What to produce
Copy verbatim the block of lines in the entries below whose first line contains "IPW 2025: Chicago (543, 332)" and whose last line contains "De aventura por Santa Marta (440, 332)". Leave out all other lines.

Task inputs

+++

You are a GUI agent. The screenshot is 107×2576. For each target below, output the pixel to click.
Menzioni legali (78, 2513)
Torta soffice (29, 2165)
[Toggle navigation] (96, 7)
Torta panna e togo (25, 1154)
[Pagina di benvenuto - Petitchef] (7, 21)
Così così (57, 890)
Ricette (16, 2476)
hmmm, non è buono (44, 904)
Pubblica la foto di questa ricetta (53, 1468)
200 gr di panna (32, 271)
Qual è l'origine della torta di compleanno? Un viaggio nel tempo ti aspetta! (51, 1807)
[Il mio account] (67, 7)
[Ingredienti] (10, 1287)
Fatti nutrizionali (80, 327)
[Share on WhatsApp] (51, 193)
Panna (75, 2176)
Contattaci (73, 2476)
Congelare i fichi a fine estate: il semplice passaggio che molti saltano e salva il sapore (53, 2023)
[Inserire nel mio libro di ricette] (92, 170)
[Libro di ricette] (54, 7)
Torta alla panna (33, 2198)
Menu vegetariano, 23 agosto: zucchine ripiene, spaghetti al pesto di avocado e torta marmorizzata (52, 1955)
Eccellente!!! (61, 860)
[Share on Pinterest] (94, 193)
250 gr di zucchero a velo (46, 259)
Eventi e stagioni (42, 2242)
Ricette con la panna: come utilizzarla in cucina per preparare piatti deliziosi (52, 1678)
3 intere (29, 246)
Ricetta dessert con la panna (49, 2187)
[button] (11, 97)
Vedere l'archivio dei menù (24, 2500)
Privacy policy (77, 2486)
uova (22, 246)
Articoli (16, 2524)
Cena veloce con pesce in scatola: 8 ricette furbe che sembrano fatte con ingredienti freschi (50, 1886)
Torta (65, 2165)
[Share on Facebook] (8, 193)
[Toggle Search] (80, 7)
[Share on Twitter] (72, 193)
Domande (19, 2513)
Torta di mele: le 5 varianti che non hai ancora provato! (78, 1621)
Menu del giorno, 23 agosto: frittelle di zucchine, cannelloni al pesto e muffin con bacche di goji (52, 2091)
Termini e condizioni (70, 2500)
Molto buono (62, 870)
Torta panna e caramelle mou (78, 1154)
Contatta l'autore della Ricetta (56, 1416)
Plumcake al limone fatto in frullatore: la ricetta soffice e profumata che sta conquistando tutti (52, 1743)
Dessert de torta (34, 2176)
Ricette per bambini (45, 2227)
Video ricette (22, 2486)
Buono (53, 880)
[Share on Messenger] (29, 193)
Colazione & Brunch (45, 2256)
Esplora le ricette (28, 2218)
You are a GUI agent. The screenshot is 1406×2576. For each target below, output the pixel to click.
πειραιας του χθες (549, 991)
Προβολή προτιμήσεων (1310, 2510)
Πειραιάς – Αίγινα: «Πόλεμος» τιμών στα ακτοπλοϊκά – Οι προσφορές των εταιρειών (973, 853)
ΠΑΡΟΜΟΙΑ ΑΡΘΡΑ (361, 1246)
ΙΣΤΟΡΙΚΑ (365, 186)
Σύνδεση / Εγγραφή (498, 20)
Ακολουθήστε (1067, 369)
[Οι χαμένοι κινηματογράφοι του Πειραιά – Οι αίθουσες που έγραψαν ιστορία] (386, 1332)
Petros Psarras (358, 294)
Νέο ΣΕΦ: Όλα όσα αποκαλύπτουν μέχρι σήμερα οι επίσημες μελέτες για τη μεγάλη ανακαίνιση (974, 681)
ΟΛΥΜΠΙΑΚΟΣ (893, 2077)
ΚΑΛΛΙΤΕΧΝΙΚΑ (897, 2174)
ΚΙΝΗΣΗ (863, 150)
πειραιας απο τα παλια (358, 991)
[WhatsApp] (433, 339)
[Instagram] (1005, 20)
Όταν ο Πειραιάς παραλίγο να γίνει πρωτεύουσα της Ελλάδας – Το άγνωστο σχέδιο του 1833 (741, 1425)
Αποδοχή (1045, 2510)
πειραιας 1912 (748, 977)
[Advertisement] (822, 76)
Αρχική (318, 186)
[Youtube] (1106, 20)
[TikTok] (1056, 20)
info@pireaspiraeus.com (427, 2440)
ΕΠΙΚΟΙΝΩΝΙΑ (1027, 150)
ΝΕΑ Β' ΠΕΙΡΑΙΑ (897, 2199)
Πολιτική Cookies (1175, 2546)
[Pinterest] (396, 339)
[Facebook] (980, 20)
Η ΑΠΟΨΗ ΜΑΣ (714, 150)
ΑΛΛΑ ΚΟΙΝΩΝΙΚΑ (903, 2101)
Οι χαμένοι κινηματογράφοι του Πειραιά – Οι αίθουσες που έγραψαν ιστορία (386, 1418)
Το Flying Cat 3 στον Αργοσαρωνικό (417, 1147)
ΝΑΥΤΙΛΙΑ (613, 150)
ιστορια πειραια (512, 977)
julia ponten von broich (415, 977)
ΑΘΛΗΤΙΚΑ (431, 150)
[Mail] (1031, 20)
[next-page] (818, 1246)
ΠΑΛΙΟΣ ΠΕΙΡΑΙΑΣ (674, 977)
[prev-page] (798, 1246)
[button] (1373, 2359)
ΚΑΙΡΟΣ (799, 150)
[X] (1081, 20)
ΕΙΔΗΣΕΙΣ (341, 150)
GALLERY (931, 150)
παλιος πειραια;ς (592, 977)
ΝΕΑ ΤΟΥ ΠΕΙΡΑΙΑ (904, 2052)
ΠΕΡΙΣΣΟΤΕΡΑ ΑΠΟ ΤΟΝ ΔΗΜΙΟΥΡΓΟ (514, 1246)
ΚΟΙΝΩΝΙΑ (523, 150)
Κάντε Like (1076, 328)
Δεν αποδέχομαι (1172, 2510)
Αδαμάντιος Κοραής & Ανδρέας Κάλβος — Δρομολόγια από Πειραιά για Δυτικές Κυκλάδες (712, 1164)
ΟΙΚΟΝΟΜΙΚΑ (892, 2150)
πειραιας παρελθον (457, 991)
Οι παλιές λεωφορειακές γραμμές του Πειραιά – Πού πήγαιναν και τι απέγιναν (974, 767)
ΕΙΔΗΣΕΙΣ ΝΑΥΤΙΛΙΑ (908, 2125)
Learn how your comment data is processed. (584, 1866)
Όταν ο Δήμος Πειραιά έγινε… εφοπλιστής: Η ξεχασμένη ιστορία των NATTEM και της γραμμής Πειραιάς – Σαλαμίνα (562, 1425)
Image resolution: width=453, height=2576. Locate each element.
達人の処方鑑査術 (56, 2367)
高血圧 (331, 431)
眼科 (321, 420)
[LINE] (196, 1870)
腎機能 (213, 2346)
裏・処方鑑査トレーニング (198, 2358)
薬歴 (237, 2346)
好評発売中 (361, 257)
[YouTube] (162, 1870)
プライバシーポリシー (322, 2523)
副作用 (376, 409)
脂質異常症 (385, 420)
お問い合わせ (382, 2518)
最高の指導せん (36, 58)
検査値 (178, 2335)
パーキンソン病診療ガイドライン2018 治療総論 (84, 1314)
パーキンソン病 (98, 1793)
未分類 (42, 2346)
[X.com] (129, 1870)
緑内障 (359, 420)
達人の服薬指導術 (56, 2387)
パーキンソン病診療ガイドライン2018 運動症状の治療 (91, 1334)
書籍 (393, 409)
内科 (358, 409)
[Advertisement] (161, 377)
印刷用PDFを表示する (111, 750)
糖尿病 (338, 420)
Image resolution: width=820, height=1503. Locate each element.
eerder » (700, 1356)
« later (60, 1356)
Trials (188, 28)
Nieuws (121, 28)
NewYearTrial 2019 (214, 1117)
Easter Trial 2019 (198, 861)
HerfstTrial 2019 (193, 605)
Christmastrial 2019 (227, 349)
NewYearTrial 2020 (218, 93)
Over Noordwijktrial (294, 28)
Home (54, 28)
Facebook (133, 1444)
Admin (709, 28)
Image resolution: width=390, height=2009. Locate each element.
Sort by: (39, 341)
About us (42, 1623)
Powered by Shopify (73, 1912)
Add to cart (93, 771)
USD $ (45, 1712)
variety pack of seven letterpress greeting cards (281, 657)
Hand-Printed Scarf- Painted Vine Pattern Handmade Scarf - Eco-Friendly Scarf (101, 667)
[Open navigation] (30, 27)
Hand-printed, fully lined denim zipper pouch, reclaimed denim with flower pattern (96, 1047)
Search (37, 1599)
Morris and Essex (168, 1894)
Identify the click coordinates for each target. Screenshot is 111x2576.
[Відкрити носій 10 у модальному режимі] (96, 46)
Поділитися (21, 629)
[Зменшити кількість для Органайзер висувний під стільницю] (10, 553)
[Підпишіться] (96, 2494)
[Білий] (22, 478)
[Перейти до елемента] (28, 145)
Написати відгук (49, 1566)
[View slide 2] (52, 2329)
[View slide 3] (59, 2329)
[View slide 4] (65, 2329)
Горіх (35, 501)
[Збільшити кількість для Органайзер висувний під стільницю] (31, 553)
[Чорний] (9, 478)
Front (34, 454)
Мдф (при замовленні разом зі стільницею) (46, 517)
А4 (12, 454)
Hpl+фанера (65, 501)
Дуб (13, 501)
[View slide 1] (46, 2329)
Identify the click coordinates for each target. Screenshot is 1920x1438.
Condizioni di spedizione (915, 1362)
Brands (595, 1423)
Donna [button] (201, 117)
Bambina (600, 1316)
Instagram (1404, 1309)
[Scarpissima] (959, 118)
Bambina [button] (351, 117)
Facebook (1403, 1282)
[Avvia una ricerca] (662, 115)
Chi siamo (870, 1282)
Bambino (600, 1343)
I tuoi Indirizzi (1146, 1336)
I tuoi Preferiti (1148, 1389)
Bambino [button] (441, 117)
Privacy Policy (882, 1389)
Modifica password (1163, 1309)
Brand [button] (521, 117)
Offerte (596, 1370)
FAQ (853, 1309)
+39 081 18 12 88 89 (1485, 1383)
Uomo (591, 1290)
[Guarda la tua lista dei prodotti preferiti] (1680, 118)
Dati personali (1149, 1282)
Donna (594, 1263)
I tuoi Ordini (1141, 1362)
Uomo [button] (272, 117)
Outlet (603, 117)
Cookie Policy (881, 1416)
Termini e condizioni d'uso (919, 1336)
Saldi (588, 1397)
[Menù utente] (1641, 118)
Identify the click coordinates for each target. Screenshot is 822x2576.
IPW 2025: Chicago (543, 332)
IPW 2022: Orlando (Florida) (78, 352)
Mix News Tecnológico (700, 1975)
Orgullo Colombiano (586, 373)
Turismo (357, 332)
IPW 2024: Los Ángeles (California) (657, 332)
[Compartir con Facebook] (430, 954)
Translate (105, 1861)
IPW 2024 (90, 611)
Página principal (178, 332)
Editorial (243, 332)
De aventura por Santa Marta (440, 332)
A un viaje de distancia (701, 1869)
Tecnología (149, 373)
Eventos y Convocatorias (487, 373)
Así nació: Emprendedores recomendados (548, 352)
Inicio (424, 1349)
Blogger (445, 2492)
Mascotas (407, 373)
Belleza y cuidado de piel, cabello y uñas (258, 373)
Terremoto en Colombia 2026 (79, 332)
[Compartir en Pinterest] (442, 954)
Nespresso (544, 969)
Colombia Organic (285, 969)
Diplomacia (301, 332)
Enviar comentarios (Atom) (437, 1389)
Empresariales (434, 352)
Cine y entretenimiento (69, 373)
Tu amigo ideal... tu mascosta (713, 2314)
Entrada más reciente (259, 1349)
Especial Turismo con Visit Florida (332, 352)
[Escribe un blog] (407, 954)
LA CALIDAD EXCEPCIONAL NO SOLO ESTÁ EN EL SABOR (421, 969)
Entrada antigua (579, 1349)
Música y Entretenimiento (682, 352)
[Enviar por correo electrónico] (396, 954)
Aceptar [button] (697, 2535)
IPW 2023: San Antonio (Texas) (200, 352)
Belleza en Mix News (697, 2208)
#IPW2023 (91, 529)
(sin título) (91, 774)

+++

Solution for this exercise
IPW 2025: Chicago (543, 332)
IPW 2022: Orlando (Florida) (78, 352)
Mix News Tecnológico (700, 1975)
Orgullo Colombiano (586, 373)
Turismo (357, 332)
IPW 2024: Los Ángeles (California) (657, 332)
[Compartir con Facebook] (430, 954)
Translate (105, 1861)
IPW 2024 (90, 611)
Página principal (178, 332)
Editorial (243, 332)
De aventura por Santa Marta (440, 332)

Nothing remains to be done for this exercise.